Stored items

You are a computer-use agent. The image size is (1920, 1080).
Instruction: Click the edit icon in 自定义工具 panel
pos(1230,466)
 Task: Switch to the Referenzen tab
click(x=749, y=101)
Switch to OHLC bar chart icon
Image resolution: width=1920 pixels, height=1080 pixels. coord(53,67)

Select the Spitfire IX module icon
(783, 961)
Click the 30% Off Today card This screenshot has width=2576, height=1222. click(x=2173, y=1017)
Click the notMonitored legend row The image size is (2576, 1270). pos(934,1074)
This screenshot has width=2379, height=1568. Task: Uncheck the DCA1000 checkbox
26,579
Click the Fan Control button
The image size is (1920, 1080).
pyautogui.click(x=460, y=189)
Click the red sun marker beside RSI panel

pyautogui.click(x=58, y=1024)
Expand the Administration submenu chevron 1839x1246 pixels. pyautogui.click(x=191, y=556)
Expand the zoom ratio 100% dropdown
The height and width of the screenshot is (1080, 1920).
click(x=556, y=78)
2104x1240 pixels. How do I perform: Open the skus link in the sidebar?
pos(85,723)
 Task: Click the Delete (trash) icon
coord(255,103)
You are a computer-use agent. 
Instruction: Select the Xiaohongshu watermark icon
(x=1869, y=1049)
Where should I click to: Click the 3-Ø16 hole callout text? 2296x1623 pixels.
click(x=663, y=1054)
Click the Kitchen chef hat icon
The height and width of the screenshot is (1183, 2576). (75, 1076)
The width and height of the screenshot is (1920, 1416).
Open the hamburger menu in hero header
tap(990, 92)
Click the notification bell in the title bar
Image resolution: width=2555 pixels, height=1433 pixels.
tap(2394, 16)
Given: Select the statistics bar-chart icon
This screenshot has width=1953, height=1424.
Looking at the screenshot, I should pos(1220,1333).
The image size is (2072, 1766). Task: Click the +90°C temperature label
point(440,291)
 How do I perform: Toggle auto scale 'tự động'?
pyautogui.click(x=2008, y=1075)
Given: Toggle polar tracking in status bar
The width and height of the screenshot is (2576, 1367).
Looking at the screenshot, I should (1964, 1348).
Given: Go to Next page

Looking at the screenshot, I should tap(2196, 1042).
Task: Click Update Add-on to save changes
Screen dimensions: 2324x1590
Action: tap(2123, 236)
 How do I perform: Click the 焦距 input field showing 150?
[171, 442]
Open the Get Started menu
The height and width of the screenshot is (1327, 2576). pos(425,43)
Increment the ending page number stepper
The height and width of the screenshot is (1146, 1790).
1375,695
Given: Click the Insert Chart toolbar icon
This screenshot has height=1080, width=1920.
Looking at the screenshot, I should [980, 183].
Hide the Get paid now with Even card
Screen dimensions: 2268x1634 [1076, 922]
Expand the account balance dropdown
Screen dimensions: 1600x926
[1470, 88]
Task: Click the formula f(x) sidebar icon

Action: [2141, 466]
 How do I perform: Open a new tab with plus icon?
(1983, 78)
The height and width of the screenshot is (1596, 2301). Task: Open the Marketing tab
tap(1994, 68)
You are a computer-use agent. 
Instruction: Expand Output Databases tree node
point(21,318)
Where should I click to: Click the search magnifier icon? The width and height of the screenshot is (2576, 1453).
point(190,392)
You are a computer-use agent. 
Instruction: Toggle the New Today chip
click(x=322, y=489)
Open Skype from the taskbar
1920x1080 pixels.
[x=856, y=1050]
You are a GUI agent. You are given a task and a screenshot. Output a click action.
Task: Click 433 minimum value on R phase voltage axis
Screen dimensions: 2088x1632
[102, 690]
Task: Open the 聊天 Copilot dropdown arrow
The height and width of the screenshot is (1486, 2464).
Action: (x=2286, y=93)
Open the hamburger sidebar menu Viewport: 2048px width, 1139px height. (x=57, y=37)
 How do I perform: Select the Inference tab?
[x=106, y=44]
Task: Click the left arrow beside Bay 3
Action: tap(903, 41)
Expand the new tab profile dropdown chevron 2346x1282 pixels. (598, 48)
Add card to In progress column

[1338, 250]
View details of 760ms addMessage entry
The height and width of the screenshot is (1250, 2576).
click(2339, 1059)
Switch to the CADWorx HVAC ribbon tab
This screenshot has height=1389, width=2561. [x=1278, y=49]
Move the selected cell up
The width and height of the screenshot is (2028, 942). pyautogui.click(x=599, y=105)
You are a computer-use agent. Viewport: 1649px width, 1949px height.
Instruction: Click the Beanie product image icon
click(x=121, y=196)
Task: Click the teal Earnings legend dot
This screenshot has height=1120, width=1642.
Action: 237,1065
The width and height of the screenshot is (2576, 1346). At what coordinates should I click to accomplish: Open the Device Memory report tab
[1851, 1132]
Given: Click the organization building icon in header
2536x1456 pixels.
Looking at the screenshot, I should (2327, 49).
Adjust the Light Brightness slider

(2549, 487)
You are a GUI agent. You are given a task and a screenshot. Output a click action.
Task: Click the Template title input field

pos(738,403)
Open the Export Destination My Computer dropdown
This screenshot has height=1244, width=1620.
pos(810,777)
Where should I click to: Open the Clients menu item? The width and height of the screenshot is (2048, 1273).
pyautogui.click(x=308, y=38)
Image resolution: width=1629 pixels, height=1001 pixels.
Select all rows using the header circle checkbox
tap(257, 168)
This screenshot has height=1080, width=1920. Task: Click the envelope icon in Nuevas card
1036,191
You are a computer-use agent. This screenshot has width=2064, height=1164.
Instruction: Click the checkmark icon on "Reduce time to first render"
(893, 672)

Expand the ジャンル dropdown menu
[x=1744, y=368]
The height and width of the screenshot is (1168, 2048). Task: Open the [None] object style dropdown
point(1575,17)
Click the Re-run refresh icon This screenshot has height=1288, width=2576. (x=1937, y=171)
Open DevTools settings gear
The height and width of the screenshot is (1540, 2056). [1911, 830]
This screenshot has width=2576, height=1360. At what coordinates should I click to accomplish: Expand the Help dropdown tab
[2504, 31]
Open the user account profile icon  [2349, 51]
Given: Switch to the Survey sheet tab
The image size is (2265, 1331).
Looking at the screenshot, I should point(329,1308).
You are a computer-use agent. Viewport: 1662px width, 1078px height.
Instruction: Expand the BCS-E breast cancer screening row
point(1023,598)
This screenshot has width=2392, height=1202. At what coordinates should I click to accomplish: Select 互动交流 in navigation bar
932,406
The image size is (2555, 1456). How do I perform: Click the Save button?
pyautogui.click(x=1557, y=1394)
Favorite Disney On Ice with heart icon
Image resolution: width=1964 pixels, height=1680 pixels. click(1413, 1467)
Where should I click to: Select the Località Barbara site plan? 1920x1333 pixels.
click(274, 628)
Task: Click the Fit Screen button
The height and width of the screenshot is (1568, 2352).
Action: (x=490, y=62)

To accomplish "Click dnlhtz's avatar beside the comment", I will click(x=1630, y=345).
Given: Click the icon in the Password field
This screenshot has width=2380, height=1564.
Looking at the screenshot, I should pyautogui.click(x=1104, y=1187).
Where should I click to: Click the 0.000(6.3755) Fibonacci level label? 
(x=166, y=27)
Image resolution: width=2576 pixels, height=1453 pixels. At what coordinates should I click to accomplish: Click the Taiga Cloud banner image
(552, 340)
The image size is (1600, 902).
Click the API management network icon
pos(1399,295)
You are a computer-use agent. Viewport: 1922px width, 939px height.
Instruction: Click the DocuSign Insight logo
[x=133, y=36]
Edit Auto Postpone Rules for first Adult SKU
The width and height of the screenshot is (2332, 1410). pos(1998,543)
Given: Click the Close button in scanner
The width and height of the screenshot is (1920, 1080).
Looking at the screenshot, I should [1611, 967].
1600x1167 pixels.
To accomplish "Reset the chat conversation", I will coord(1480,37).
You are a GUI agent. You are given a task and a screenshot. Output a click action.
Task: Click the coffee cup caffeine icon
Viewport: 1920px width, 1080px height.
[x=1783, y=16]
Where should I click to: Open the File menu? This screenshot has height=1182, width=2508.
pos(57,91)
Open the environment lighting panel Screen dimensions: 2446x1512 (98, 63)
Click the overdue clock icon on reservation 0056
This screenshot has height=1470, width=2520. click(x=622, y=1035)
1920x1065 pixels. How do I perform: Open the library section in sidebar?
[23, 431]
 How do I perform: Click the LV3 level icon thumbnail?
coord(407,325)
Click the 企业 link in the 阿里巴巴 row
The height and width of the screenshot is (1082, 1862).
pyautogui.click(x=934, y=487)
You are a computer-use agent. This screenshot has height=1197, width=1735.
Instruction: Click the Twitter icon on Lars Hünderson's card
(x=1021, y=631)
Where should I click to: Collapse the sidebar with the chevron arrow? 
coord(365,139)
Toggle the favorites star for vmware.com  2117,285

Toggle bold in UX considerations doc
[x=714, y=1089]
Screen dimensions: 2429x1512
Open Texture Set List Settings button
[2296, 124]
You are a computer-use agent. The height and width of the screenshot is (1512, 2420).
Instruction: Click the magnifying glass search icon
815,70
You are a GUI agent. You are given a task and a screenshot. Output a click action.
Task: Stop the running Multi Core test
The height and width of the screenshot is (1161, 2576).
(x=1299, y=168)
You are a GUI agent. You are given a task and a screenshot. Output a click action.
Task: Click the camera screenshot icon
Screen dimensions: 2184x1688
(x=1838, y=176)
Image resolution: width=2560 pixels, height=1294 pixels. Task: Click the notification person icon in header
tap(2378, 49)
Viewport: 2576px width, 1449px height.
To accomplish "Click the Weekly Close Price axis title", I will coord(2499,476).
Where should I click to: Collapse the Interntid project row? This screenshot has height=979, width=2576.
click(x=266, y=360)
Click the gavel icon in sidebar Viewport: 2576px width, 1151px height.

** TASK BRIEF **
Reproduce exactly the lines above from the line with "Select the Spitfire IX module icon" to the line with "Given: Toggle polar tracking in status bar", including both, and add nothing.

** WORKED SOLUTION **
Select the Spitfire IX module icon
(783, 961)
Click the 30% Off Today card This screenshot has width=2576, height=1222. click(x=2173, y=1017)
Click the notMonitored legend row The image size is (2576, 1270). pos(934,1074)
This screenshot has width=2379, height=1568. Task: Uncheck the DCA1000 checkbox
26,579
Click the Fan Control button
The image size is (1920, 1080).
pyautogui.click(x=460, y=189)
Click the red sun marker beside RSI panel

pyautogui.click(x=58, y=1024)
Expand the Administration submenu chevron 1839x1246 pixels. pyautogui.click(x=191, y=556)
Expand the zoom ratio 100% dropdown
The height and width of the screenshot is (1080, 1920).
click(x=556, y=78)
2104x1240 pixels. How do I perform: Open the skus link in the sidebar?
pos(85,723)
 Task: Click the Delete (trash) icon
coord(255,103)
You are a computer-use agent. 
Instruction: Select the Xiaohongshu watermark icon
(x=1869, y=1049)
Where should I click to: Click the 3-Ø16 hole callout text? 2296x1623 pixels.
click(x=663, y=1054)
Click the Kitchen chef hat icon
The height and width of the screenshot is (1183, 2576). (75, 1076)
The width and height of the screenshot is (1920, 1416).
Open the hamburger menu in hero header
tap(990, 92)
Click the notification bell in the title bar
Image resolution: width=2555 pixels, height=1433 pixels.
tap(2394, 16)
Given: Select the statistics bar-chart icon
This screenshot has width=1953, height=1424.
Looking at the screenshot, I should pos(1220,1333).
The image size is (2072, 1766). Task: Click the +90°C temperature label
point(440,291)
 How do I perform: Toggle auto scale 'tự động'?
pyautogui.click(x=2008, y=1075)
Given: Toggle polar tracking in status bar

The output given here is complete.